Classic children’s books are timeless and can continue to bring smiles to people’s faces well into adulthood. What a lot of people don’t even realize is good quality children’s books go way past simple enjoyment and provide a wealth of educational opportunities. One of our favorite stories is The Very Hungry Caterpillar by Eric Carle. It is a simple story that has been enjoyed by generations. Next time you revisit this book with your child try focusing on some of these topics:
- Counting: There are lots of counting opportunities in this book – from simple counting of the fruit, to addition to work out how many things the caterpillar likes.
- Days of the week and time: A great way to teach the order of the days, how many days in a week and the passage of time (for example, “more than two weeks”). You can also link this in to everyday examples, such as “Today is Friday”, “Saturday is on the weekend” etc, and talk about day time versus night time.
- Healthy foods versus occasional foods: The caterpillar is healthy and happy when eating fruit but gets a stomach ache when he eats too much food that is a treat.
- The lifecycle of the butterfly/caterpillar: A great way to introduce nature into your conversation and how things change. Your child will be fascinated next time they see a caterpillar or butterfly in the garden!
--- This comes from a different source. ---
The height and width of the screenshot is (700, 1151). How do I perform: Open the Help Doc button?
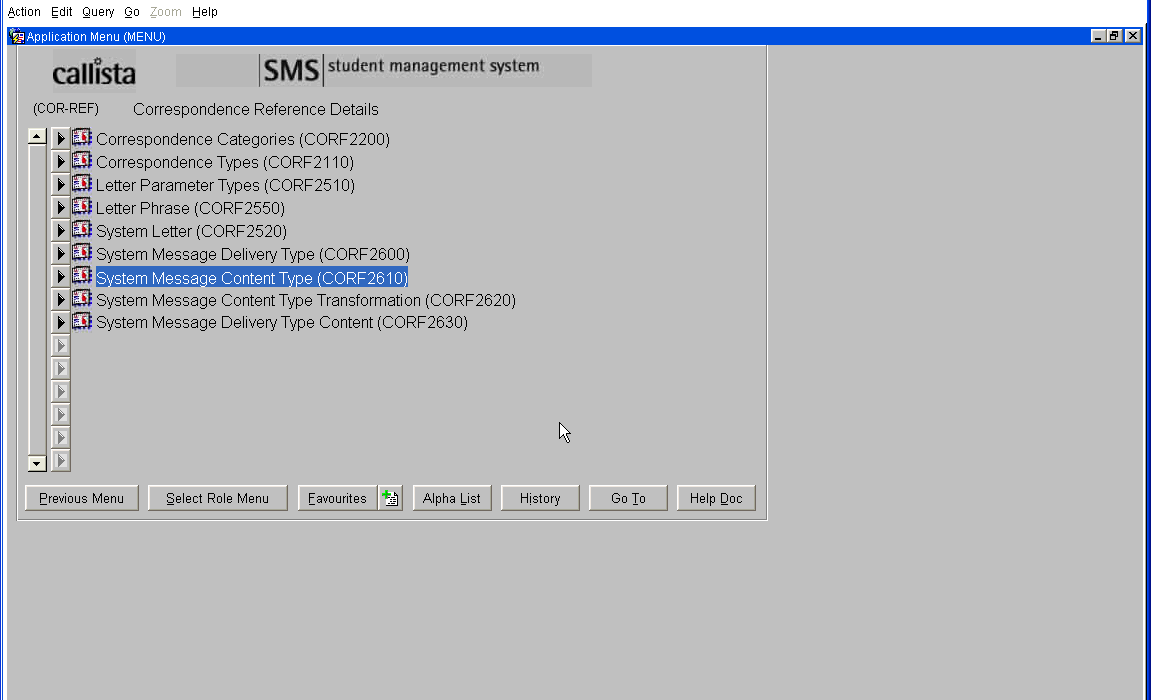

- Don’t forget general reading skills! You can talk about capital letters and full stops, you can find the word ‘caterpillar’ wherever you can and you can try sounding out words you don’t know.
Don’t forget our golden rule – reading should be fun. Find books your child loves and then look for ways to add extension educational activities such as our ideas above. The possibilities are endless!
About the author
Eric Carle was born in America in 1929 and is one of the world’s most popular authors for young children. He writes and illustrates his own books and is known for his beautiful and colourful collage style illustrations and the extra dimension he often brings to the pages (such as the cut-out holes in this book where the caterpillar has eaten through the food). His books have sold over 103 million copies, and even now, well into his 80s, he receives ten thousand pieces of fanmail from children every year.